I was under the care of a new doctor from august and him changing my meds around to things that gave me bad side effects caused me to have nothing built up in my system which led to a mental snap.
I went to the ER 3 times in 2 months for high blood pressure caused by anxiety. I finally begged him for Prozac because I knew it helped in the past and didn’t have side effects that I remember.
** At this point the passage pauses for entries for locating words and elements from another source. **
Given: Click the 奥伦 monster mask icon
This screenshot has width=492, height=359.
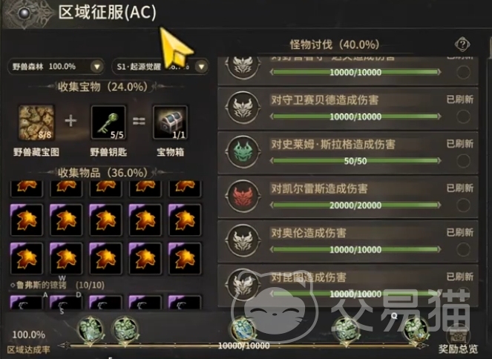Looking at the screenshot, I should click(x=243, y=240).
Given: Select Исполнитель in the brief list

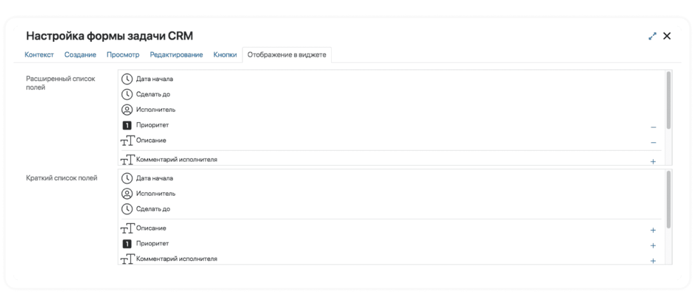Looking at the screenshot, I should 156,193.
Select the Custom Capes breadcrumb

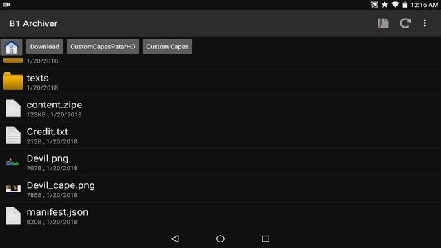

I can’t function, I don’t leave my house. I stay isolated in my room all day just counting the hours to take my night med mirtazapine. It’s pretty sedating and that’s the only time I feel relief. I can’t work because I never know how I’m going to feel. Please god just help me get through this. I have In the past but this time it seems like it’s never going to end. Like I’m never going to be happy again.
I don’t enjoy anything anymore. I feel emotionally detached from everyone and everything. I look worried or sad. Those are my only 2 emotions. I almost 5150d myself Last month but got them to let me go. I just can’t go on another 3 months like this! Why?! Just why can’t I be normal, happy and content?!
hey girl message me privately. I have a lot to say and I really think it can help
What seems odd to me is the fact that we each share the same symptom's for depression and anxiety. However we continue to struggle with getting help, or getting answers. I have tried everything mentioned in this app and have the same depressing thoughts.
I wish I had an answer for everyone. The one consistent help I have is reading the Bible and listening to what Jesus tells me through scripture. Going to church will give you fellowship, get you out of the house with exercise, and give you endless help! Why not try it?